Many pediatric survivors are not followed longitudinally for thyroid, pituitary, or pubertal status, especially if they transition out of oncology care early.

What to look for:
  • Short stature or decelerating growth
  • Delayed or early puberty
  • Fatigue, cold intolerance, or menstrual irregularity

Annual thyroid function tests are recommended for patients with cranial, spinal, or neck radiation. Monitor growth velocity and puberty staging annually. Use FSH, LH, estradiol/testosterone, and AMH when assessing fertility.

3. Neurocognitive Impairment

Executive dysfunction, memory deficits, and learning disabilities are seen in survivors of leukemia and CNS tumors, particularly those treated with cranial radiation or high-dose intrathecal methotrexate. Up to 60% of these survivors report long-term cognitive effects. These may manifest as academic struggles or behavioral issues.

Many schools and pediatricians attribute these issues to attention disorders or psychosocial stress without considering treatment-related cognitive injury.

What to look for:
  • History of cranial radiation or CNS-directed chemotherapy
  • Declining academic performance
  • Inattention, poor memory, or processing speed issue

Neuropsychological testing at school entry, adolescence, and after significant treatment is essential. Educational interventions and cognitive rehab may be needed. Screen for coexisting mood and attention disorders.

4. Pulmonary Dysfunction

Subclinical restrictive or obstructive lung disease may develop in survivors treated with bleomycin, chest radiation, or hematopoietic stem cell transplantation. Bleomycin-induced fibrosis, radiation pneumonitis, and GVHD-related lung disease are potential causes of chronic respiratory symptoms.

Pulmonary function tests (PFTs) are often not repeated unless patients are symptomatic, despite the fact that early dysfunction may be silent.

What to look for:
  • History of bleomycin, thoracic radiation, or transplant
  • Chronic cough, wheezing, or exertional dyspnea
  • Abnormal PFTs or imaging findings

Baseline and periodic PFTs are recommended for at-risk survivors. Encourage annual flu vaccination and assess functional capacity during visits. Chest CT may be warranted in select cases.

5. Secondary Malignancies

Second cancers such as thyroid, breast, or skin cancers are more common in survivors treated with radiation. The cumulative incidence of second malignant neoplasms at 30 years post-diagnosis is around 10–15%. Females exposed to chest radiation during adolescence are at especially high risk for breast cancer.

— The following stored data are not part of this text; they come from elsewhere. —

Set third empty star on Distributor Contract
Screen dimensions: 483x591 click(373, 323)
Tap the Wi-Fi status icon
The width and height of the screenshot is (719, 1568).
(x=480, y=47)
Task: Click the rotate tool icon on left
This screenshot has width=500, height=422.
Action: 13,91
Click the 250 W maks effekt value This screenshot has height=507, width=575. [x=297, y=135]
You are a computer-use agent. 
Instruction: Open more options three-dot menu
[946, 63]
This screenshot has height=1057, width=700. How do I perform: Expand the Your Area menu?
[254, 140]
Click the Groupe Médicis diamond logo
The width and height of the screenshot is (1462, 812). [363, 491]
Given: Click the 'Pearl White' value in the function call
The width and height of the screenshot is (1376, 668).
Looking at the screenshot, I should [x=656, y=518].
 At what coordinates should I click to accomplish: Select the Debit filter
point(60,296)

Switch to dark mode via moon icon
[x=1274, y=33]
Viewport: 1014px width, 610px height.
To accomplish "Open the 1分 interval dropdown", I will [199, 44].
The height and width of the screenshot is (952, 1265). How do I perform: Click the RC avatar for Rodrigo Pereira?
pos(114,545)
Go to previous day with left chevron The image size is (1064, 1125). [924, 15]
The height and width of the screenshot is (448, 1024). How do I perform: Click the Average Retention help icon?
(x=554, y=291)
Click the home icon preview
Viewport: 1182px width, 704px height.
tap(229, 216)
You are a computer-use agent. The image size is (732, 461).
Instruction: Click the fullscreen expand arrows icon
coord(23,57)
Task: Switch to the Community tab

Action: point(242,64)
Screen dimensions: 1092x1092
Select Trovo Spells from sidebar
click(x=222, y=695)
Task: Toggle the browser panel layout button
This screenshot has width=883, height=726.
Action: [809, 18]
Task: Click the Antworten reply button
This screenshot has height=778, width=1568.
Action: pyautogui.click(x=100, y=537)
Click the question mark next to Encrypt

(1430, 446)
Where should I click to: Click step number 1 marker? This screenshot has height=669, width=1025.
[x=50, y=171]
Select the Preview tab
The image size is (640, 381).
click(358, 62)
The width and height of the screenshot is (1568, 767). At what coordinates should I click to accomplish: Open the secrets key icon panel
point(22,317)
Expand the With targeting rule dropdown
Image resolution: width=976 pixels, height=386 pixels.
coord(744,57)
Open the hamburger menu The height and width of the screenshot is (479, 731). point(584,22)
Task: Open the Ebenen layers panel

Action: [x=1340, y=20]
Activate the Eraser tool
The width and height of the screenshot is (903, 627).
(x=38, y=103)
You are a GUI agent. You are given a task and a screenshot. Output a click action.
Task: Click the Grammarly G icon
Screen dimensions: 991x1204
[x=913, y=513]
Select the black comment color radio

Mammography and MRI screening often begin too late. Dermatologic surveillance is also frequently overlooked.

What to look for:
  • History of radiation (especially chest, neck, or cranial)
  • Palpable masses, skin changes, or new lesions
  • Family history of cancer syndromes

Annual breast MRI is recommended beginning at age 25 or 8 years after radiation, whichever is later. Perform yearly thyroid exams and ultrasound as needed. Encourage routine skin checks and sun protection practices.

6. Psychosocial Distress and PTSD

Anxiety, depression, post-traumatic stress, or social withdrawal may affect long-term survivors, even those considered physically well. Up to 25–30% of childhood cancer survivors meet criteria for a mental health disorder, though less than half receive treatment.

Mental health often receives limited attention outside of survivorship transitions or acute crises.

What to look for:
  • Sleep disturbances, appetite changes, or withdrawal
  • Poor school or peer functioning
  • Emotional numbing, hypervigilance, or avoidance

Use validated tools such as PHQ-9, GAD-7, or PTSD screeners annually. Involve mental health professionals in survivorship care. Support families in understanding the potential for delayed emotional reactions.

Final Thoughts

Long-term survivors of childhood cancer are at risk for a range of late effects that are often under-screened, sometimes due to gaps in care transition, lack of awareness, or limited survivorship resources. These delayed complications can be silent until they are severe.

Are your pediatric cancer survivors receiving the full spectrum of late-effect screening? Revisit their treatment summaries, assess risk exposure, and make survivorship care plans a routine part of practice. Early detection saves lives, even after cancer is cured.